(Stored data)
☆ ☆ ☆

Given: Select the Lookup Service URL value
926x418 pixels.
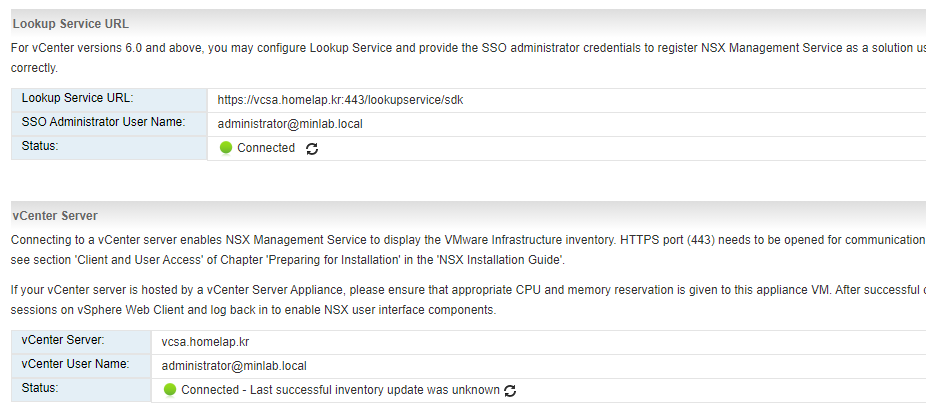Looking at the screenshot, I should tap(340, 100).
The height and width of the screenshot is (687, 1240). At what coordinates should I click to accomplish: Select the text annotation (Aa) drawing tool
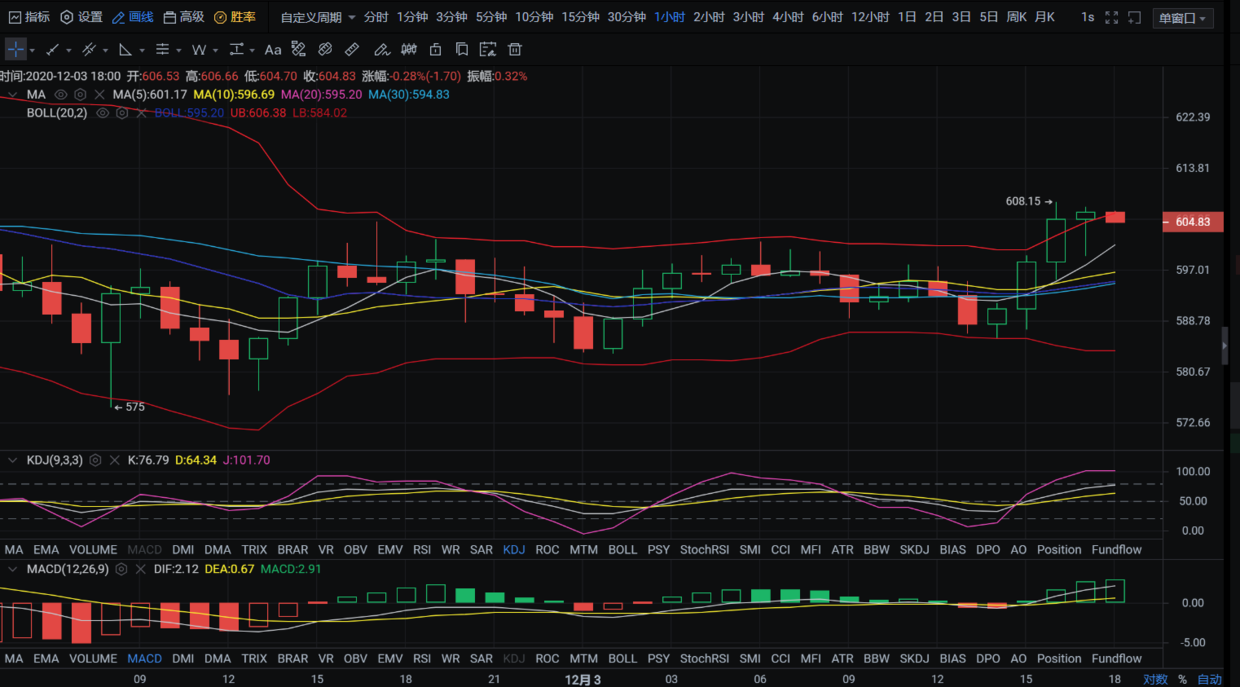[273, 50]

☆ ☆ ☆

▶ [Try it]: An exact copy of the entries, minus the pictures, is what's needed here.

▶ [Problem solution]:
Given: Select the Lookup Service URL value
926x418 pixels.
Looking at the screenshot, I should tap(340, 100).
The height and width of the screenshot is (687, 1240). At what coordinates should I click to accomplish: Select the text annotation (Aa) drawing tool
[273, 50]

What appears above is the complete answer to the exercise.